Transgender female athletes must be included, permitted to compete
April 12, 2022
It’s a sunny day, a slight breeze blows, and the turf field I’m standing on is near perfection. The referee blows his whistle and the game is on. I’m transported to another world as my teammates and I execute crisp passes, our cleats flying and our encouraging voices floating through the air. As we continue to play great soccer together, I think about how lucky I am to be a part of this team of talented girls. I feel like I could take on the world.
This empowering feeling of being on a team is irreplaceable. Yet, across the country numerous bills are being considered that would rob transgender athletes, particularly trans girls, from this opportunity. According to the American Psychological Association, at least 36 states introduced anti-transgender student athlete bills since 2021. So far 10 states have enacted a variety of such legislation.
There is no reason to exclude transgender girls, especially at the middle and high school levels, from the incredibly valuable and rewarding experience of being on a girls sports team.
Some argue that transgender athletes can have the same team experience by participating on the teams that match the sex they were assigned at birth. However, forcing transgender girls to play on boys teams invalidates their transgender identity and is nowhere near providing a gender-affirming experience for them. If a transgender athlete does not feel validated on their team, it is unreasonable to believe it could be a safe, let alone empowering, environment for them.
Proponents of these bills claim that transgender girls have an advantage over their cisgender counterparts due to testosterone levels or other physiological differences. Not only have many of these scientific reasonings been proven false, this argument fails to recognize the varying levels of athletic ability that exist even among cisgender girls. Some girls may be taller or have a better ability to gain muscle mass, yet these advantages are perceived to be more “natural” or “normal” than any potential differences or advantages of a transgender girl.

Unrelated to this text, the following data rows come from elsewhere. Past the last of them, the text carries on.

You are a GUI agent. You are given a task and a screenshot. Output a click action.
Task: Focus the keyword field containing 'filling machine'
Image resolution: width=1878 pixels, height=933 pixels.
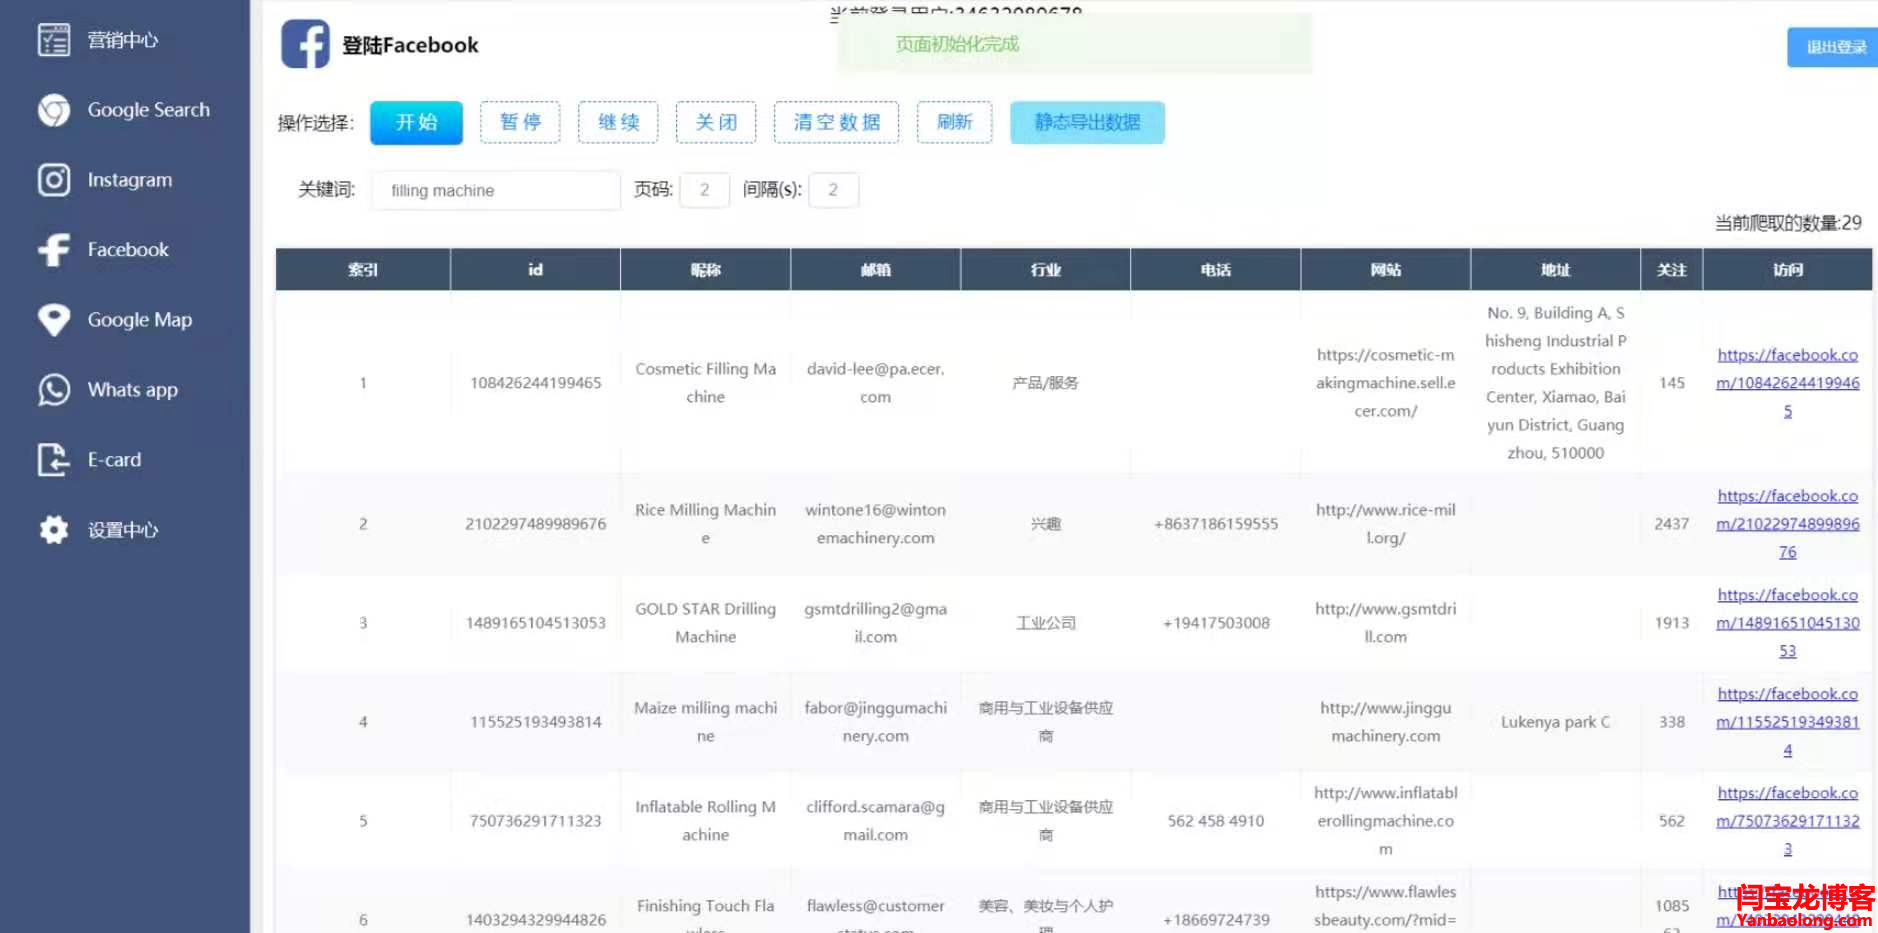pyautogui.click(x=496, y=190)
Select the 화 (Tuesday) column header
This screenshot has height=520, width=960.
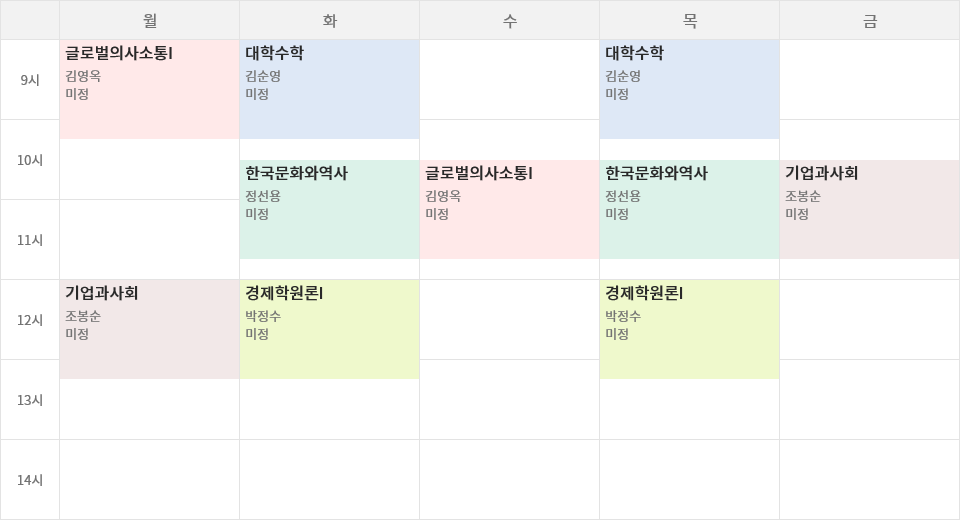[x=330, y=20]
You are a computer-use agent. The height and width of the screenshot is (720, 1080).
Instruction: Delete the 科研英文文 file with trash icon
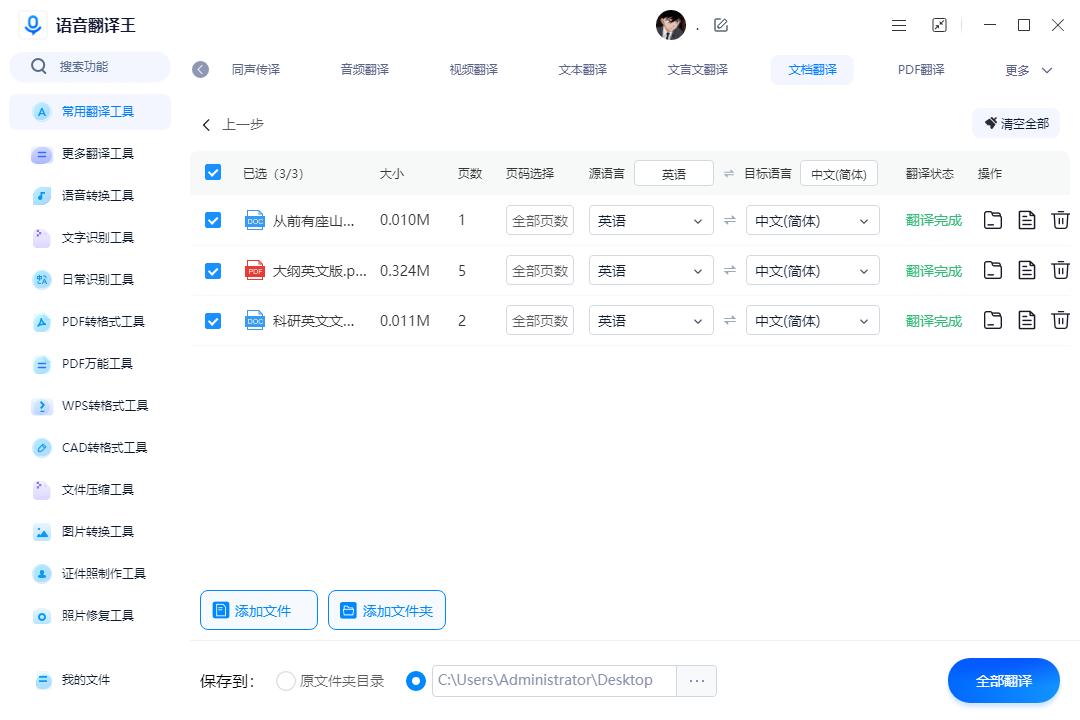point(1060,320)
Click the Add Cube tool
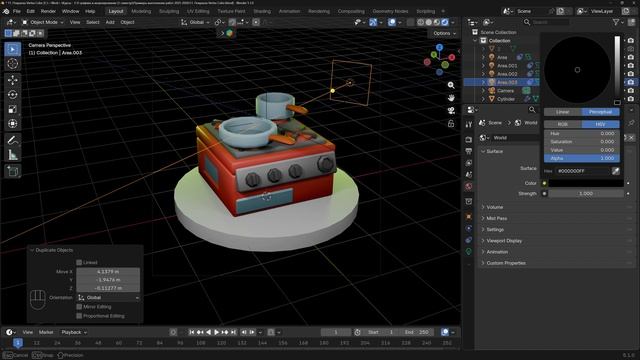 [x=13, y=171]
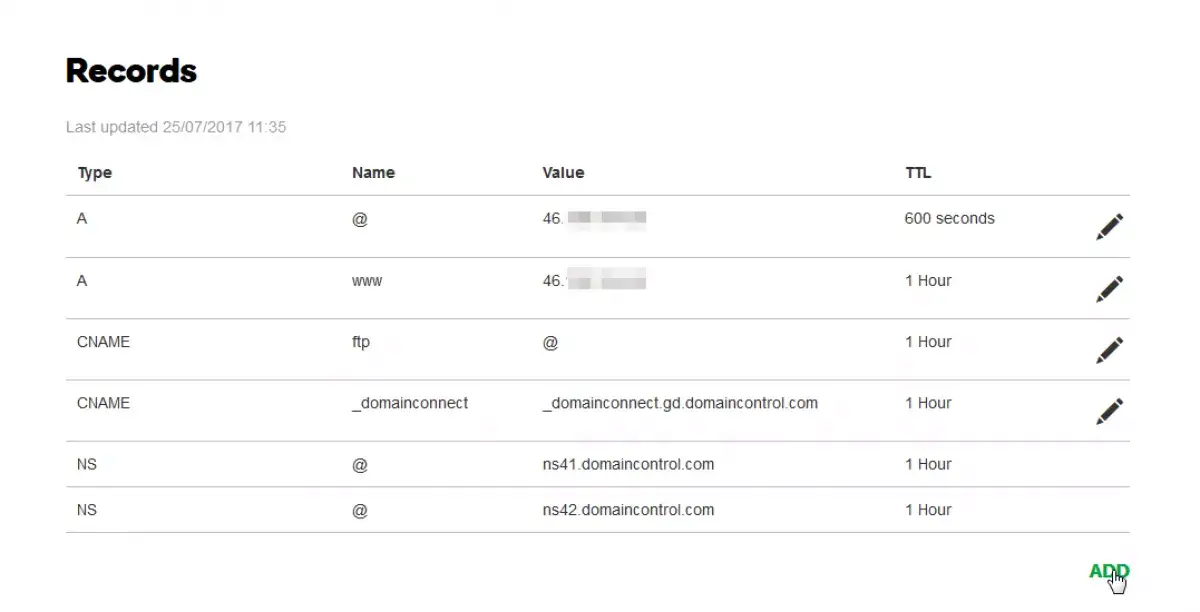This screenshot has width=1200, height=612.
Task: Click the _domainconnect.gd.domaincontrol.com value
Action: coord(680,403)
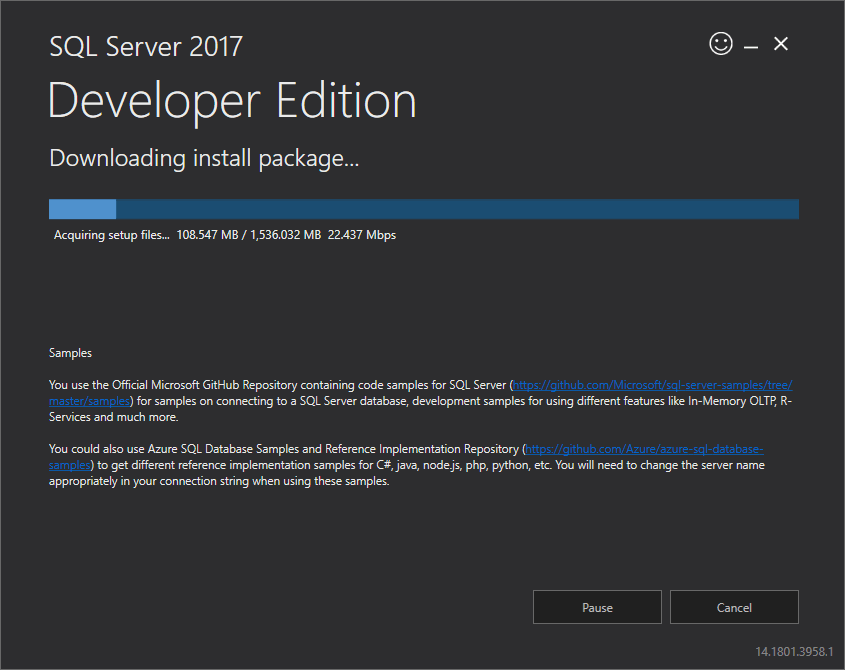This screenshot has width=845, height=670.
Task: Click the Downloading install package heading
Action: pyautogui.click(x=204, y=158)
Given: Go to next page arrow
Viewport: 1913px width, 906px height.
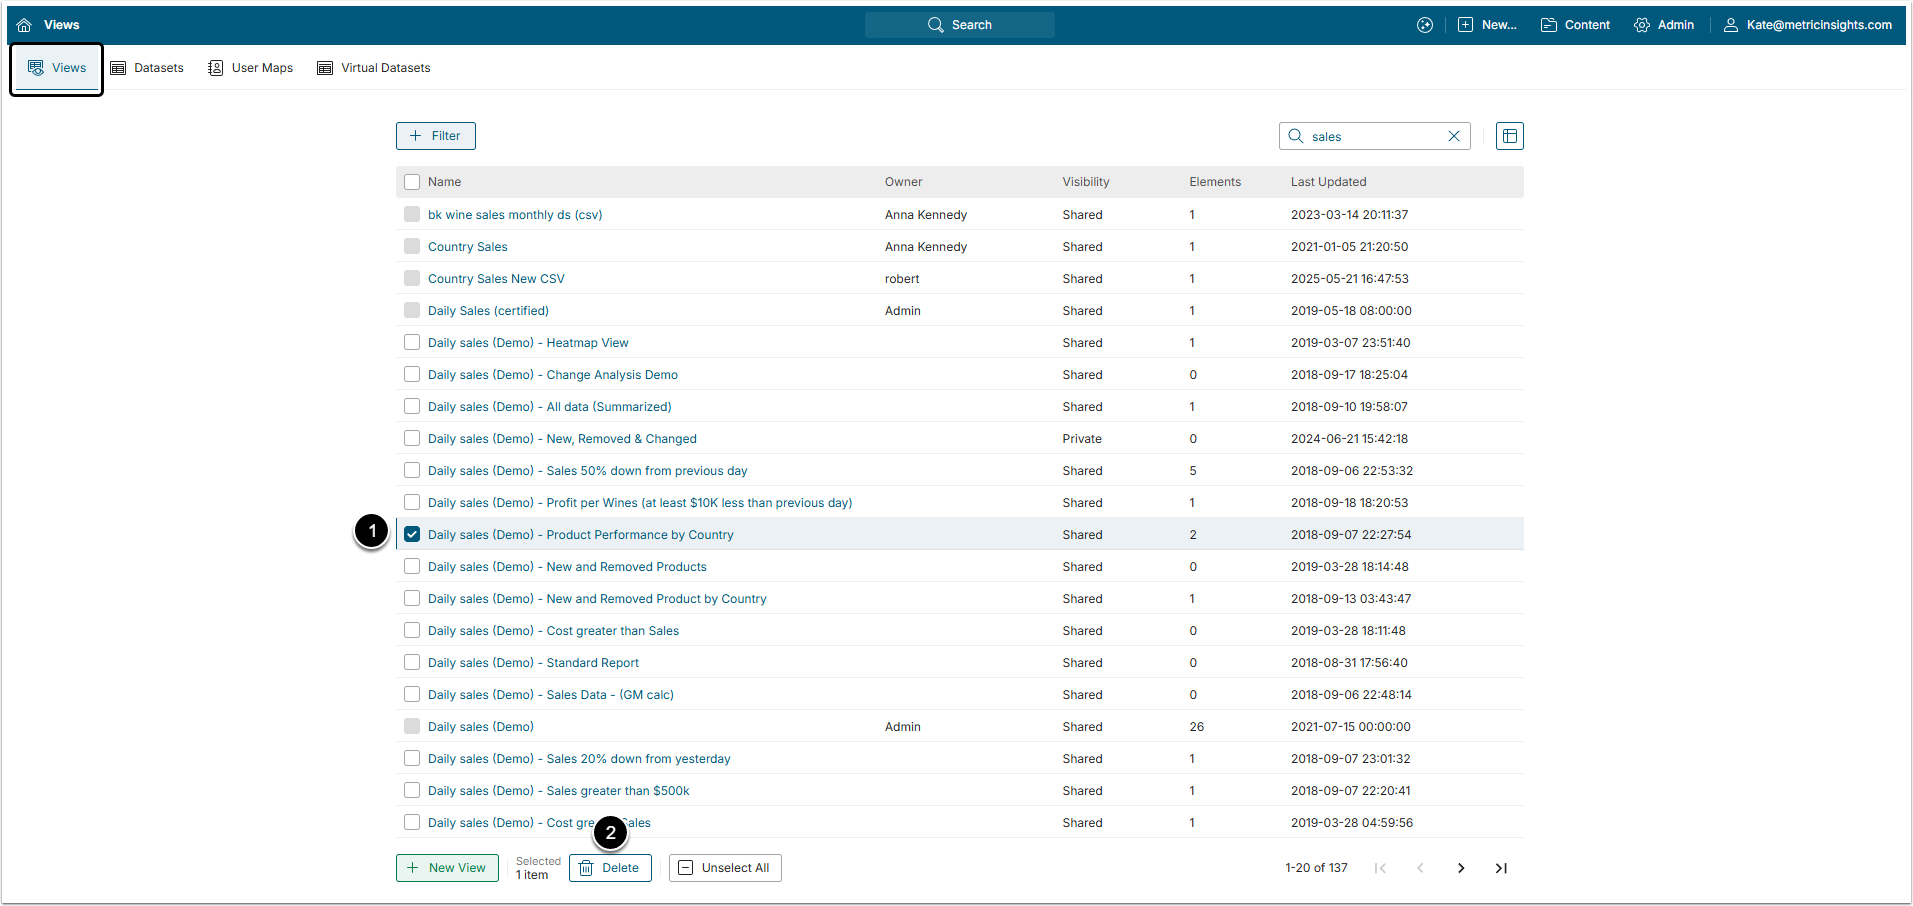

Forcing transgender girls to play on boys teams invalidates their transgender identity and is nowhere near providing a gender-affirming experience for them.”
— Meena Lee
This claim also fails to address the horrible discrimination that transgender youth often face. According to data from the Centers for Disease Control and Prevention and published by the Trevor Project, transgender youth have reported much higher rates of depression, victimization and suicidality than their cisgender peers. According to research from the National Center for Transgender Equality, 78% of transgender or gender-noncomforming students in grades K-12 reported harassment. Thus, it is both ignorant and hurtful to claim transgender athletes have an advantage by being transgender.
Finally, the NCAA and the International Olympic Committee both allow transgender athletes to participate on teams that match their gender identity, given that they follow certain rules and regulations about hormone levels. In contrast, bills that target transgender athletes in high school and middle school completely ban them from competing on a team that matches their gender identity. High school and middle school athletics should not be stricter than the most elite athletic organizations.
High school sports are more about promoting well-being, relationships with peers, learning social-emotional skills and just letting kids have fun. U-High’s no-cut policy demonstrates this philosophy perfectly. Every child should be given the opportunity to be a part of a team and feel invincible.